**Problem description**
Starting at the line that has "Click the Posts pin icon" and stopping after the line that has "Task: Switch to the [03]副食 category tab", reproduce the listing below exactly; omit everything else.

====

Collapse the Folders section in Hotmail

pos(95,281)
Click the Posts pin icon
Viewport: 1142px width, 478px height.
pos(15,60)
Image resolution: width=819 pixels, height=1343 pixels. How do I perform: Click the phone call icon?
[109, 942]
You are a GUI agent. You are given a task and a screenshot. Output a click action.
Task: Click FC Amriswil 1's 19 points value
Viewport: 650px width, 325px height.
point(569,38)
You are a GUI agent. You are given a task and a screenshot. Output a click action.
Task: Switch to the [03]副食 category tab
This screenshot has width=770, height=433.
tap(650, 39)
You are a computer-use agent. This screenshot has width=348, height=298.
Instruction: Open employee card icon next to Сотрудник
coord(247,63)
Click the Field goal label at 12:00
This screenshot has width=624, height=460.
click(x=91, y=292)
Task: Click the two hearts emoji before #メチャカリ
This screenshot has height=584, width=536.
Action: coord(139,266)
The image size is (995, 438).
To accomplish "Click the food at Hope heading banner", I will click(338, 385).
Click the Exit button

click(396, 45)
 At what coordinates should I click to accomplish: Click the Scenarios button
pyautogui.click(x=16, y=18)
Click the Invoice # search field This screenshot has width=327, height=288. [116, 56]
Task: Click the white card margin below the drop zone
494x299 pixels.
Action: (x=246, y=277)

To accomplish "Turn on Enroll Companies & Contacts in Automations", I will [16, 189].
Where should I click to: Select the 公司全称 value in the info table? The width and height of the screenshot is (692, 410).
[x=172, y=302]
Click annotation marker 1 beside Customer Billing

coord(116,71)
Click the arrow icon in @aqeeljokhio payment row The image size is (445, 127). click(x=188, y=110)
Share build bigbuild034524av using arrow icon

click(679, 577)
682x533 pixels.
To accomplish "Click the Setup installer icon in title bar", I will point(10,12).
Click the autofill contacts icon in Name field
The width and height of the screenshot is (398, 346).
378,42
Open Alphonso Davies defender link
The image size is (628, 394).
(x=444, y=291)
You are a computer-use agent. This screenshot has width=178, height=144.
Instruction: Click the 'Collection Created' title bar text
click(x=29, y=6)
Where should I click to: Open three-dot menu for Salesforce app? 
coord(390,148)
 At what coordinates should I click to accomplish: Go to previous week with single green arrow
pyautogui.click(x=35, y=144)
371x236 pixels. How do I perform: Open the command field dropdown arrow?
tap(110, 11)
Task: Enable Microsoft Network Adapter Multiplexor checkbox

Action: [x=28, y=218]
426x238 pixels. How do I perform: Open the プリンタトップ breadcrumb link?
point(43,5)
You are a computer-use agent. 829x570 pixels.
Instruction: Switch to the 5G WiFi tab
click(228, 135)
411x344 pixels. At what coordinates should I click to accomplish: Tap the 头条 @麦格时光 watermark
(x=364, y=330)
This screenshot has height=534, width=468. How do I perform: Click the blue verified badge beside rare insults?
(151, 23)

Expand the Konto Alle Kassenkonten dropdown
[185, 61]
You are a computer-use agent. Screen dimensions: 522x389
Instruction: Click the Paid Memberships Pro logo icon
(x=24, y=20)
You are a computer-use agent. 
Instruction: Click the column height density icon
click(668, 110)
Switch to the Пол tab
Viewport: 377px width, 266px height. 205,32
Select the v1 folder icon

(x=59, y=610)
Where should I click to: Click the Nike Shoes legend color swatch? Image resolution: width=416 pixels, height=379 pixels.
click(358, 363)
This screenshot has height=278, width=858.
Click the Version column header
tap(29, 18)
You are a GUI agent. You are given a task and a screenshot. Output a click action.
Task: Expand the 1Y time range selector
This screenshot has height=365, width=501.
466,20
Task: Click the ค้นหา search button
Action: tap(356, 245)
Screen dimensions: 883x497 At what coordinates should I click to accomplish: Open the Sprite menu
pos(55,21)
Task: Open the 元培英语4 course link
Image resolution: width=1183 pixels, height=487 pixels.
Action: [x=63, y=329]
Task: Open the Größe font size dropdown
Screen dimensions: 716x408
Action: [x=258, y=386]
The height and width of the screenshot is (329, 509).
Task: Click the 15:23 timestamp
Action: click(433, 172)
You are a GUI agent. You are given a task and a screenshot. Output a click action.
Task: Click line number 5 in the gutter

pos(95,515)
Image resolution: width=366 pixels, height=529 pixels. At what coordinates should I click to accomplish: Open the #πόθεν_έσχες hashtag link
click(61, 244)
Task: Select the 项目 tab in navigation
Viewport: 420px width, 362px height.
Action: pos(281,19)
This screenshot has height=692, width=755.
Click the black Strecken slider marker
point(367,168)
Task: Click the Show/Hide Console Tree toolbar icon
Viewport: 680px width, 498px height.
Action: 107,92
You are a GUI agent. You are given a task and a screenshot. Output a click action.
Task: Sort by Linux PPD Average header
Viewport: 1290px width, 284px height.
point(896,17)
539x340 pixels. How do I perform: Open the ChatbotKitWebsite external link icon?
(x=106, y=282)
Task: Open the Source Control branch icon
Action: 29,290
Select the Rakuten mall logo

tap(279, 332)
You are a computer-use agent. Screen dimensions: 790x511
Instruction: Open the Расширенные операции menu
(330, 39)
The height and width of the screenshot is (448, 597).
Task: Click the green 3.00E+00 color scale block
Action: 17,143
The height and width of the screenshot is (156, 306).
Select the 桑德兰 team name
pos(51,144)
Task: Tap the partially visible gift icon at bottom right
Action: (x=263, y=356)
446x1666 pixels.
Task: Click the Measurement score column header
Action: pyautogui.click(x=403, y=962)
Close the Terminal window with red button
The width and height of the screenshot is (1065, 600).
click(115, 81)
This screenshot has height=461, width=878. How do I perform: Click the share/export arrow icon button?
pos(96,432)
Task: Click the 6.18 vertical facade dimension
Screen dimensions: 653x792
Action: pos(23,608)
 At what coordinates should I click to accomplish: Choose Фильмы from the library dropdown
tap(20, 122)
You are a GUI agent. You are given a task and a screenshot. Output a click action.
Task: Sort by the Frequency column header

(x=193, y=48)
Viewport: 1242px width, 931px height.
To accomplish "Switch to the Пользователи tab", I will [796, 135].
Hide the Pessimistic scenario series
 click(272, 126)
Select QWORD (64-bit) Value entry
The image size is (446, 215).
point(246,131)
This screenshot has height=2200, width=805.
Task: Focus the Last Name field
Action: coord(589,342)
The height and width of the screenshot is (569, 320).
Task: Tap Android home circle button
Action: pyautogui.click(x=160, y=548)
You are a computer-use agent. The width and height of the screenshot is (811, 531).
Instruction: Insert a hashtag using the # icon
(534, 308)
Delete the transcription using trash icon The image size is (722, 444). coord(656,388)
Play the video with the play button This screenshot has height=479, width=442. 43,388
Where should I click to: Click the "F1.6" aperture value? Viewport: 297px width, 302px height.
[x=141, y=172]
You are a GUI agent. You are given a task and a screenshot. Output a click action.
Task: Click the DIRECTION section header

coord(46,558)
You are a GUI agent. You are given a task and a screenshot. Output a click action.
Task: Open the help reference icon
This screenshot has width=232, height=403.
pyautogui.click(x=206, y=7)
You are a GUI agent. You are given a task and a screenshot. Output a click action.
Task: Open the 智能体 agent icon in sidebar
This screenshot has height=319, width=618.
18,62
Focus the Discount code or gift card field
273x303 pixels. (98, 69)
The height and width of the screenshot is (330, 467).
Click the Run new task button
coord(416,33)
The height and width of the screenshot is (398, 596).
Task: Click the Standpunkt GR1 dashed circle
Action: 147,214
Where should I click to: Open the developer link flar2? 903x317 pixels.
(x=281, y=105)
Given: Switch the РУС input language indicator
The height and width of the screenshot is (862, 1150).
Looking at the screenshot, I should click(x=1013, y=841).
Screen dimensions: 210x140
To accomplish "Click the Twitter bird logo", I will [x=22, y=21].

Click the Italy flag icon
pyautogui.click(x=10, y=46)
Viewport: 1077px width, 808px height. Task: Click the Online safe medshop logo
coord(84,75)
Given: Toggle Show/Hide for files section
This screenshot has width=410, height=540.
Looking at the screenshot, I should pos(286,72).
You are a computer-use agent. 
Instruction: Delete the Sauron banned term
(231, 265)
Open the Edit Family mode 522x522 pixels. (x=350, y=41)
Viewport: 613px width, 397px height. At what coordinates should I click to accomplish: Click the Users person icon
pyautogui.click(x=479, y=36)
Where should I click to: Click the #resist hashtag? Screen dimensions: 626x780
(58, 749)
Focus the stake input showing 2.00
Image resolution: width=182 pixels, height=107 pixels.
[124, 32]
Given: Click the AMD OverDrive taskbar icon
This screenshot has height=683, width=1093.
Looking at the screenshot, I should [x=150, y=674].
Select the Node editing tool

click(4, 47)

====

**Reply to the task**
Click the Posts pin icon
Viewport: 1142px width, 478px height.
pos(15,60)
Image resolution: width=819 pixels, height=1343 pixels. How do I perform: Click the phone call icon?
[109, 942]
You are a GUI agent. You are given a task and a screenshot. Output a click action.
Task: Click FC Amriswil 1's 19 points value
Viewport: 650px width, 325px height.
point(569,38)
You are a GUI agent. You are given a task and a screenshot. Output a click action.
Task: Switch to the [03]副食 category tab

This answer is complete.